The following is a transcript of my homily preached Friday, September 24th during morning prayer at Shepherd's Heart Fellowship in Pittsburgh, PA. The office readings for Friday were as follows: Psalms 88, 91, 92; Esther 8:1-8, 15-17; Acts 19:21-41; Luke 4:31-37. The homily is based on the reading from Luke.
I have never had a hard time believing in the cross. It never seemed implausible to me that the people of Jesus’s day would want to kill him. Nothing is surprising about it. It’s the way of the world, right? The cross is the natural, logical result of a righteous man confronting a wicked world.
The cross is not the surprising part of the gospel. No, the surprise comes with the resurrection. It’s resurrection, vindication, victory, peace that surprises us. Because the authority Jesus had meant that sin and death could be done away with without more sin and death.What’s surprising to us is a life transformed—a man or woman freed from their addictions, from the sins that make their life miserable.
We’re familiar with the pain of life. In some sense, then, it’s not the demons in this story that surprise us. The other people in the synagogue aren’t surprised by them. It’s not the existence and presence of dark forces that make the news. It’s that someone has authority over them.

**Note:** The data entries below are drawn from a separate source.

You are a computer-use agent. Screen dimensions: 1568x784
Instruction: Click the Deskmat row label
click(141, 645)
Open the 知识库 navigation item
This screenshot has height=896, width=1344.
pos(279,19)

Because what does life teach us? It teaches us that, more often than not, the evil in the world can only be fought with more evil. You’ve got to fight fire with fire. I’ve spent some time as a pastor up at the jail in Beaver County. The men I’ve met there grew up in evil circumstances—drugs, violence, abandonment, whatever you can think of—and the choices that landed them in prison reflect that.
But their prison time doesn’t have authority over the evil in their life, it just cages them. They’re not free, and, sadly, many of them are not, so to speak, “better” when they leave. I would argue that this isn’t due to a shortcoming on the prison’s part, but due to the fact that there is evil in this world we are powerless against. So it’s not surprising that rehabilitation is so rare.

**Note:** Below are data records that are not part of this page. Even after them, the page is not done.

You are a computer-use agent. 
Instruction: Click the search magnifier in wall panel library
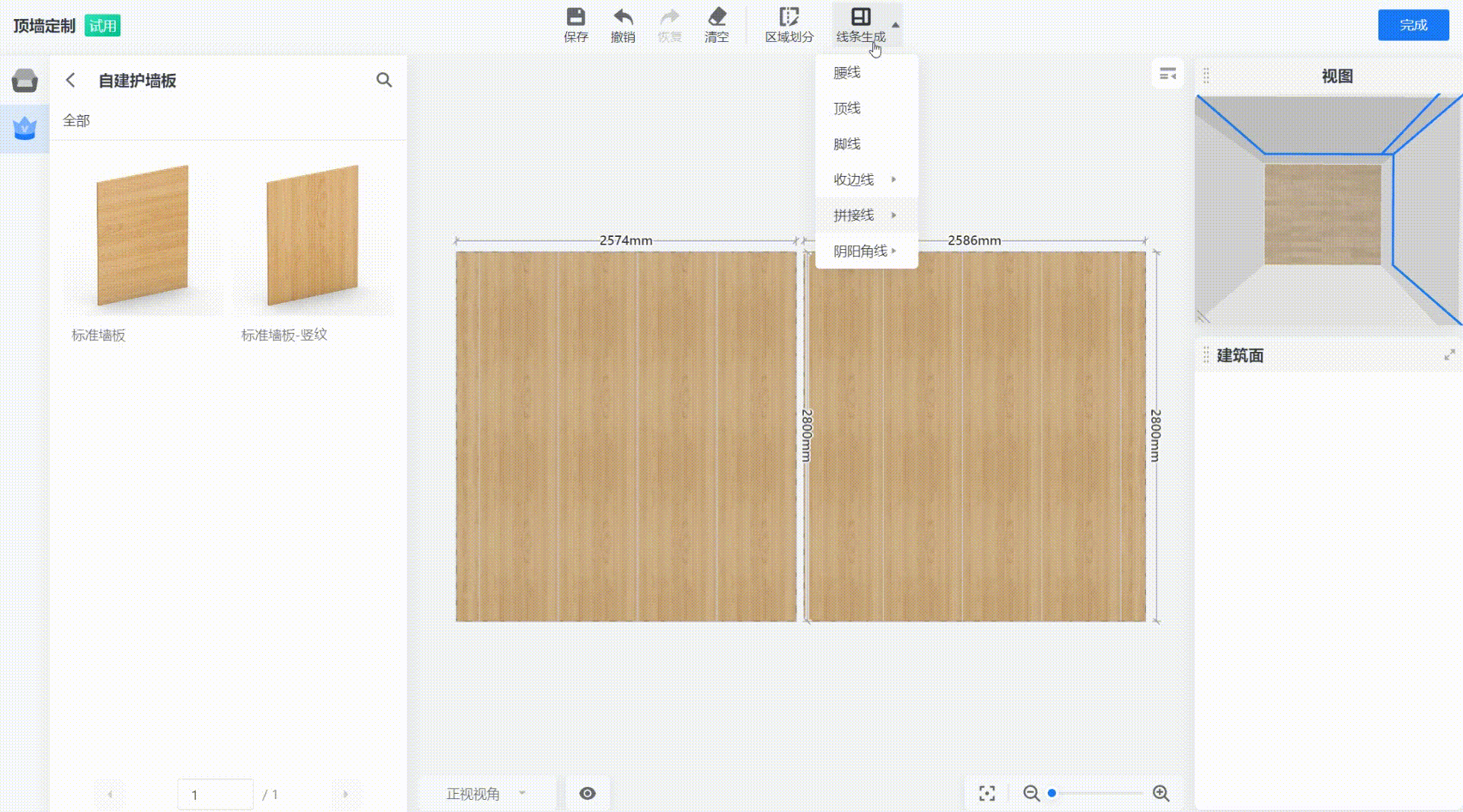(384, 80)
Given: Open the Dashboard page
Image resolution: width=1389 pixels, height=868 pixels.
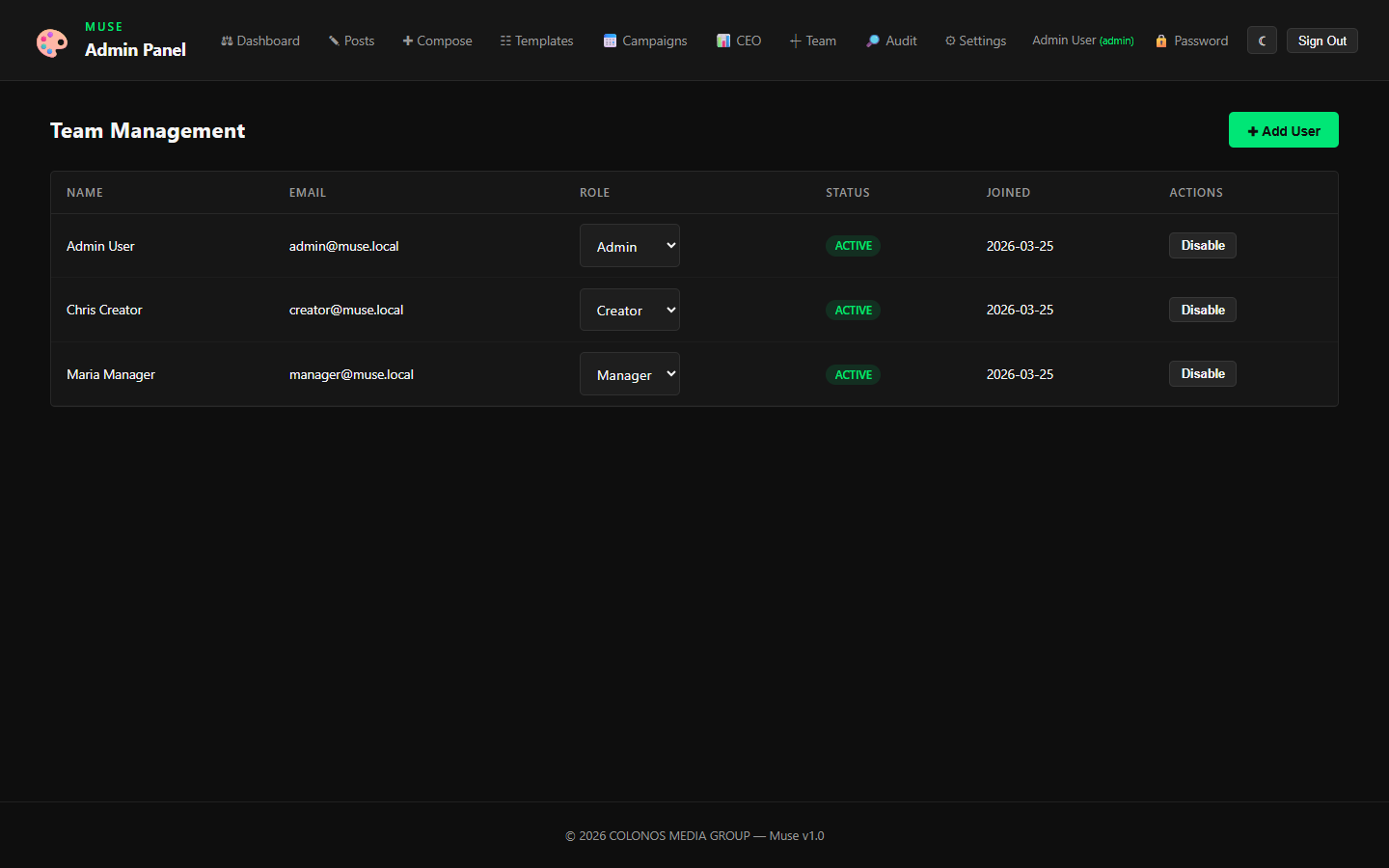Looking at the screenshot, I should pyautogui.click(x=260, y=41).
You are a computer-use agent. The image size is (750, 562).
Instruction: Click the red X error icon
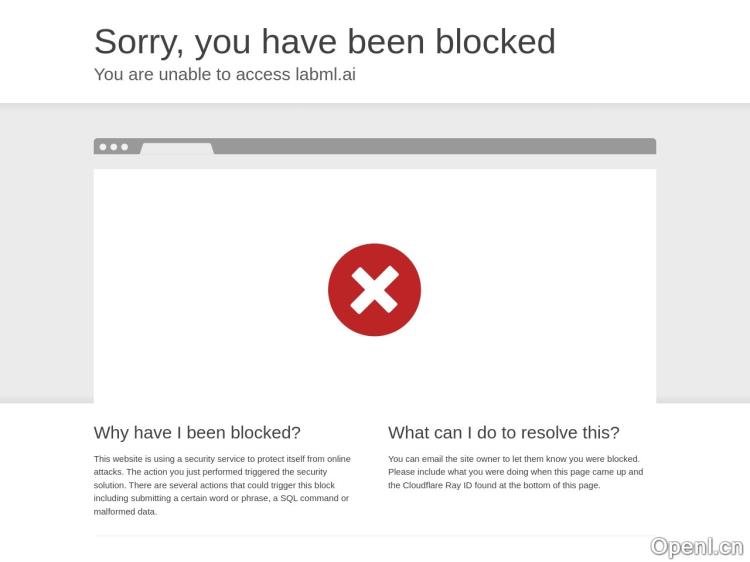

The surprising moment in our gospel reading this morning occurs when Jesus casts out the demon. It’s part of the announcement of the kingdom—the new way of doing things Jesus brings to us.
So what, then, ought we to think of the demons in our own lives? Even we who confess Jesus as Lord wrestle with untamed darkness in our lives. Not that I’m saying any of us are possessed, but rather that we live in a spiritual world. Our modern society trains us to imagine that there’s nothing more to existence than what we can see. But the bible paints a different picture. We see in the scriptures a world where evil spirits cry out in church and we are warned that some of us have entertained angels though unaware.
We can’t then, think that our struggle with sin is merely a fight against our bodies and minds. There are demonic forces who are happy to suggest and cajole and push and prod us in all the place we are naturally weak.
The Christian author C.S. Lewis once said that there are two main lies humans believe about demons. One is that they do not exist—maybe you’ve heard the saying, “The greatest trick the devil ever played was convincing people he doesn’t exist.” The second lie is that we ought to take a great interest in demons. People who buy this second lie put their faith in astrology, divination, witchcraft and so on.
Where does that leave us, then? All our thought about the darkness and the demons in this has to begin and end with the authority of Jesus. He has been raised from the dead. He is king. And he is coming back.
Jesus has the power to deliver us from our sin. To transform us so that we are not forever enslaved to our bodies and minds. We must run to him, turn to him, get on our knees before him. We’ve got to throw ourselves on his mercy—and I proclaim this morning that we can and must be confident he will be merciful. Because only Jesus, friends, has authority over the evil in this world. Only Jesus has been murdered though righteous and vindicated by the resurrection. Only Jesus can save us, only Jesus can deliver us, only Jesus can take our filthy rags and make clean and beautiful clothes from them.
Let us turn our hearts to Jesus today, receive the Father’s mercy, and be transformed by the power of the Spirit. Let us pray.